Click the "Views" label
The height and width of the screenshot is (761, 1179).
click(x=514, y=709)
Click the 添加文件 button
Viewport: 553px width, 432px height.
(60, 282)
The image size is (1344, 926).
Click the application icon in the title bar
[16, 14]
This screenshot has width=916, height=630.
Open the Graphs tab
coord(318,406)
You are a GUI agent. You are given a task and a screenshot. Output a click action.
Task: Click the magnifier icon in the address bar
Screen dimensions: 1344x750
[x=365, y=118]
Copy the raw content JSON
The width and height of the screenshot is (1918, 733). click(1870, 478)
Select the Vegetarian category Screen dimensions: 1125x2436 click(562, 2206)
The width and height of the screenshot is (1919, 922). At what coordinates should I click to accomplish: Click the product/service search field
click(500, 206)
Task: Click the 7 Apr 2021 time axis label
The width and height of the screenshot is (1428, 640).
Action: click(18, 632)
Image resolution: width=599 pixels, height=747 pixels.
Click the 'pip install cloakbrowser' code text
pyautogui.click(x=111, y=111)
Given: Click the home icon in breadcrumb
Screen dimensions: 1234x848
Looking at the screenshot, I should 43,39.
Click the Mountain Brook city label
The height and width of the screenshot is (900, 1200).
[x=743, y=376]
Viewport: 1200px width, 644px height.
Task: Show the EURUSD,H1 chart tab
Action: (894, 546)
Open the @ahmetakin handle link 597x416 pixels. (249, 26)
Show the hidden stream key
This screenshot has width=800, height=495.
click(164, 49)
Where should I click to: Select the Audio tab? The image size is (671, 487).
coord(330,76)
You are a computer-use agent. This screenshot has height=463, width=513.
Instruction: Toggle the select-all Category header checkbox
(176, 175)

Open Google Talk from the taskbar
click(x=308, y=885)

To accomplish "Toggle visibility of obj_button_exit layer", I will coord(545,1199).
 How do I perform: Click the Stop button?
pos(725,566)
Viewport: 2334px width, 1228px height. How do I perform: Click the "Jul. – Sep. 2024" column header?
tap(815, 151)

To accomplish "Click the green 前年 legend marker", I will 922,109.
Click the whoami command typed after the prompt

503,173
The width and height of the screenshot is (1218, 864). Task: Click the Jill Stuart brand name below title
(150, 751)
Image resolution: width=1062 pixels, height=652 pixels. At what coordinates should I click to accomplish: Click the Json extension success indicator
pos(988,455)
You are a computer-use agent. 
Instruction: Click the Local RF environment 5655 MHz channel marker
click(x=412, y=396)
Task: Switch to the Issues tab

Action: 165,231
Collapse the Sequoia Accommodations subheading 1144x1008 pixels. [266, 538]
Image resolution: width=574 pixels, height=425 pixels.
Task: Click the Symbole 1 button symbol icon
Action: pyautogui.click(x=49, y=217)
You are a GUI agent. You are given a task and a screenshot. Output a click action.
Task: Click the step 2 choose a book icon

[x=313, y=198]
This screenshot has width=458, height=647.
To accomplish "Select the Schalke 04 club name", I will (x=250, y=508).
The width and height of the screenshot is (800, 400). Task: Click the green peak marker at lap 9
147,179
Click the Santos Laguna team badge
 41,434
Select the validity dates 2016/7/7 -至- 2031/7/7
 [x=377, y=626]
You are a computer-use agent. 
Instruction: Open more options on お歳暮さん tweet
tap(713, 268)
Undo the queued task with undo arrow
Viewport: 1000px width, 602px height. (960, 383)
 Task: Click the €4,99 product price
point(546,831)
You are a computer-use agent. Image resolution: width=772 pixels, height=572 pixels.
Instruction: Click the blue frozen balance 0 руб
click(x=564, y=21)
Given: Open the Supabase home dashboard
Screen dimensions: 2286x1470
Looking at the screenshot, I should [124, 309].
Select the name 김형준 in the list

• • • •

[Given instruction]
Copy out every line of the records above, word for word and in the same order.

[Reply to the task]
Click the "Views" label
The height and width of the screenshot is (761, 1179).
click(x=514, y=709)
Click the 添加文件 button
Viewport: 553px width, 432px height.
(60, 282)
The image size is (1344, 926).
Click the application icon in the title bar
[16, 14]
This screenshot has width=916, height=630.
Open the Graphs tab
coord(318,406)
You are a GUI agent. You are given a task and a screenshot. Output a click action.
Task: Click the magnifier icon in the address bar
Screen dimensions: 1344x750
[x=365, y=118]
Copy the raw content JSON
The width and height of the screenshot is (1918, 733). click(1870, 478)
Select the Vegetarian category Screen dimensions: 1125x2436 click(562, 2206)
The width and height of the screenshot is (1919, 922). At what coordinates should I click to accomplish: Click the product/service search field
click(500, 206)
Task: Click the 7 Apr 2021 time axis label
The width and height of the screenshot is (1428, 640).
Action: click(18, 632)
Image resolution: width=599 pixels, height=747 pixels.
Click the 'pip install cloakbrowser' code text
pyautogui.click(x=111, y=111)
Given: Click the home icon in breadcrumb
Screen dimensions: 1234x848
Looking at the screenshot, I should 43,39.
Click the Mountain Brook city label
The height and width of the screenshot is (900, 1200).
[x=743, y=376]
Viewport: 1200px width, 644px height.
Task: Show the EURUSD,H1 chart tab
Action: (894, 546)
Open the @ahmetakin handle link 597x416 pixels. (249, 26)
Show the hidden stream key
This screenshot has width=800, height=495.
click(164, 49)
Where should I click to: Select the Audio tab? The image size is (671, 487).
coord(330,76)
You are a computer-use agent. This screenshot has height=463, width=513.
Instruction: Toggle the select-all Category header checkbox
(176, 175)

Open Google Talk from the taskbar
click(x=308, y=885)

To accomplish "Toggle visibility of obj_button_exit layer", I will coord(545,1199).
 How do I perform: Click the Stop button?
pos(725,566)
Viewport: 2334px width, 1228px height. How do I perform: Click the "Jul. – Sep. 2024" column header?
tap(815, 151)

To accomplish "Click the green 前年 legend marker", I will 922,109.
Click the whoami command typed after the prompt

503,173
The width and height of the screenshot is (1218, 864). Task: Click the Jill Stuart brand name below title
(150, 751)
Image resolution: width=1062 pixels, height=652 pixels. At what coordinates should I click to accomplish: Click the Json extension success indicator
pos(988,455)
You are a computer-use agent. 
Instruction: Click the Local RF environment 5655 MHz channel marker
click(x=412, y=396)
Task: Switch to the Issues tab

Action: 165,231
Collapse the Sequoia Accommodations subheading 1144x1008 pixels. [266, 538]
Image resolution: width=574 pixels, height=425 pixels.
Task: Click the Symbole 1 button symbol icon
Action: pyautogui.click(x=49, y=217)
You are a GUI agent. You are given a task and a screenshot. Output a click action.
Task: Click the step 2 choose a book icon

[x=313, y=198]
This screenshot has width=458, height=647.
To accomplish "Select the Schalke 04 club name", I will (x=250, y=508).
The width and height of the screenshot is (800, 400). Task: Click the green peak marker at lap 9
147,179
Click the Santos Laguna team badge
 41,434
Select the validity dates 2016/7/7 -至- 2031/7/7
 [x=377, y=626]
You are a computer-use agent. 
Instruction: Open more options on お歳暮さん tweet
tap(713, 268)
Undo the queued task with undo arrow
Viewport: 1000px width, 602px height. (960, 383)
 Task: Click the €4,99 product price
point(546,831)
You are a computer-use agent. Image resolution: width=772 pixels, height=572 pixels.
Instruction: Click the blue frozen balance 0 руб
click(x=564, y=21)
Given: Open the Supabase home dashboard
Screen dimensions: 2286x1470
Looking at the screenshot, I should [124, 309].
Select the name 김형준 in the list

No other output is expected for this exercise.